Takes as optional parameters:
- files_to_upload: List of files to upload. Those can be folders.
- blocking: If False, the dataset is not uploaded and a generator function is returned instead.
- multi_threaded: Uses multiprocessing to upload the dataset in parallel. If blocking is False this has no effect.
- files_to_exclude: Optional list of files to exclude from the file scan. Those can be folders.
- fps: When the uploading file is a video, specify its framerate.
- as_frames: When the uploading file is a video, specify whether it's going to be uploaded as a list of frames.
- path: Optional path to store the files in.
- preserve_folders: Specify whether or not to preserve folder paths when uploading
- progress_callback: Optional callback, called every time the progress of an uploading files is reported.
- file_upload_callback: Optional callback, called every time a file chunk is uploaded.
from darwin.client import Client
from pathlib import Path
# Authenticate
client = Client.local()
# Get the dataset
dataset = client.get_remote_dataset('my-team-slug/my-dataset-slug')
files = [
Path('/home/user/new_images/my-image.jpg')
]
# Push the files to the dataset
handler = dataset.push(files)
#Print handler information
print(handler.blocked_items, handler.pending_items, handler.errors)

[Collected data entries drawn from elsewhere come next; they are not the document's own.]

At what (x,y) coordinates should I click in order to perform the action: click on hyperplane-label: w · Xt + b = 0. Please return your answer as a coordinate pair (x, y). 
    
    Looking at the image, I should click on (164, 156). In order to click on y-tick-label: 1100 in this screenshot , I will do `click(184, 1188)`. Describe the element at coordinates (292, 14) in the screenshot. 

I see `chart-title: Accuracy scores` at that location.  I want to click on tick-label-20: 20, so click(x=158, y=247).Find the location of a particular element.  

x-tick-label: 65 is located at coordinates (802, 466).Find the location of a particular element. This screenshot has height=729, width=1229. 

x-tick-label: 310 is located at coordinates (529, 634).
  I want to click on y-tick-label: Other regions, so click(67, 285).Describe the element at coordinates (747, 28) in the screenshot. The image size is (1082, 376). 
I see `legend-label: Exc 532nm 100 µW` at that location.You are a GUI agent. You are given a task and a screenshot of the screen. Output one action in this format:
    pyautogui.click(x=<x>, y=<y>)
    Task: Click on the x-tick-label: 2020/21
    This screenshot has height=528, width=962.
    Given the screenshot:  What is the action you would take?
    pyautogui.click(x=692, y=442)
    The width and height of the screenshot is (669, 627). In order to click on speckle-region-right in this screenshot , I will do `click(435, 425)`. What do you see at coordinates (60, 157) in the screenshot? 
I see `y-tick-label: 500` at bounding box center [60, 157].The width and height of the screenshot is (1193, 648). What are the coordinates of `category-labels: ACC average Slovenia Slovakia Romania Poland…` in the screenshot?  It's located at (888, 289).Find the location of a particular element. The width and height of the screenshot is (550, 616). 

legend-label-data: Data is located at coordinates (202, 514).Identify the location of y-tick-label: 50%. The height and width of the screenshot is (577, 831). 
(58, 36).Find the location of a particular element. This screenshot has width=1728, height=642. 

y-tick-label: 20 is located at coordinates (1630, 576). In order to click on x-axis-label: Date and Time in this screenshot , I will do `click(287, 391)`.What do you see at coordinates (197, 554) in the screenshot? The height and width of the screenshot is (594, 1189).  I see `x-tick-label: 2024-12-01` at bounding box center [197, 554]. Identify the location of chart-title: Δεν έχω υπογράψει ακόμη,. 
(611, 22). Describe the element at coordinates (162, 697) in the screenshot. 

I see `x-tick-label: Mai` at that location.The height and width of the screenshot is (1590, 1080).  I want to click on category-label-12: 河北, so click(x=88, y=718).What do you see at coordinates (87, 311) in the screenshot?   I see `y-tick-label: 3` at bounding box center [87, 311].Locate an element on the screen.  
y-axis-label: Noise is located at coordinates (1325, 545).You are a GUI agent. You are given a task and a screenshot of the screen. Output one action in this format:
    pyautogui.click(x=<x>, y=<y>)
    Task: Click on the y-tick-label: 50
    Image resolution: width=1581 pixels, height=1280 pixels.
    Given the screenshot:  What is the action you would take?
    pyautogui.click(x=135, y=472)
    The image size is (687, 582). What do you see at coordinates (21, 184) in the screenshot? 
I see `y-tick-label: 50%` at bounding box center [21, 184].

The push function returns a handler
. This handler has three important parts:
- blocked_items: repeated items are marked as blocked and are not uploaded
- pending_items: items that have not yet been uploaded but are in the queue
- errors: any errors that may have occurred when uploading the files
When an upload fails it is retried every 2 seconds for 5 times. After this, if it still fails, the file wont be uploaded.